In the rush for cross-cultural training programs, however, we need to bear in mind the Chicago Cultural Studies Group's warning that forms of corporate multiculturalism built around cultural diversity rather than difference have a flattening effect, because they are predicated on an ideology of interchangeability and a belief in the possibility of commensurate translation. Spivak has recently commented on the grotesqueness of related intercultural performances or 'ventriloquisms'. One way of preventing such transgressions is to reconfigure the status and function of the so-called ethnic communities. Diasporic histories and differences within such notional groups link them to other categories of difference such as gender and even region.
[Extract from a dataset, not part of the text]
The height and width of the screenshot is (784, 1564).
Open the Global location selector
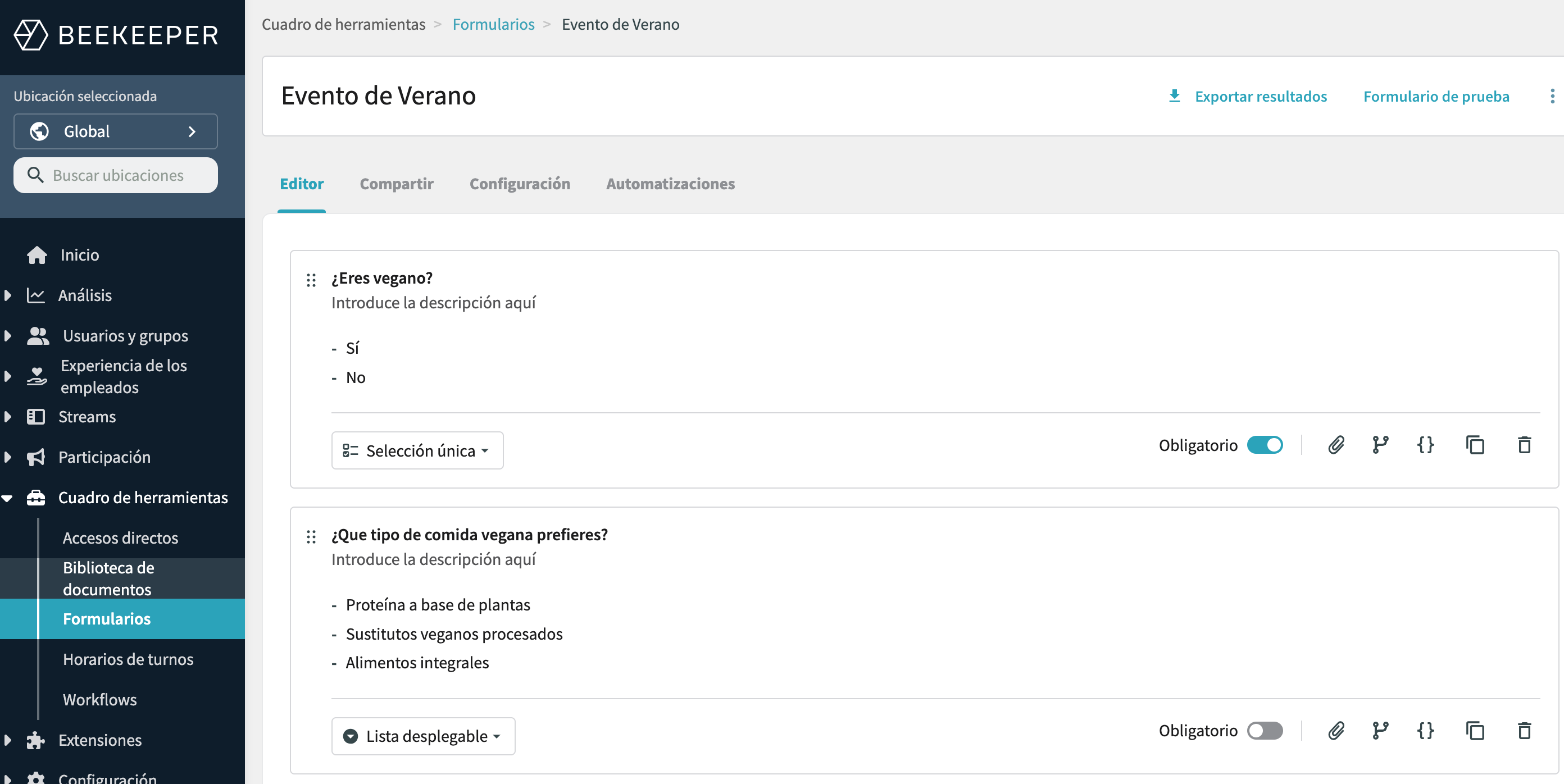pos(115,131)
According to Dimic, literature itself could profitably be conceived of as a set of relations rather than simply a list of texts, canonised or not. The subject here becomes ethnicity in literature, not just the conveniently marginalised study of ethnic literatures. Both approaches unsettle the cultural and linguistic reference points of traditional literary studies. The PC debate's simplistic strategy of portraying the 'West' or 'Eurocentrism' or English Literature or American culture as entities under siege can usefully be reinterpreted by reminding ourselves of the hybrid histories of the 'West' and its cultural institutions.
Finally, we return to the dialogue, or non-dialogue, between multiculturalism and postcolonialism. Postcolonialism is often a way of dealing with off-shore differences, such as those within the old Commonwealth, or of concentrating on one kind of difference, for example, that between Australian Aborigenes and white settlers, where guilt is safely located in the past. In this model, 'migrants' are a passing phase eventually assimilated and subsumed by the settler group. But multiculturalism is not a passing phase. Just as Australia cannot simply be redefined as a postcolonial society because it is attempting to cut its ties with mother England, so the differing relations between indigenous peoples and various settler groups need to be reinterpreted and linked to wider debates. Shawn Wong's comment that 'Students know they will be unable to compete in twenty-first century America with a monocultural, monolingual education' could usefully be reiterated within the Australian context.
Is there any way that debates around multiculturalism can continue to be a challenging discourse? To echo a Canadian commentator: 'Because multiculturalism uses the rhetoric of inclusion it cannot properly address the politics of exclusion'. This is largely the case in Australia also, particularly if discussions remain dominated by official discourses of multiculturalism. Finding the right terminology will not guarantee that this fundamental paradox is solved. The PC debates have shown us that the right words are no guarantee of correct politics. It is crucial, however, that Australians take issue with the complexities these discussions have engendered in a global context if their own own engagements with cultural difference and/or multiculturalism are to move beyond the repetitive and predictable stage they are locked into at present.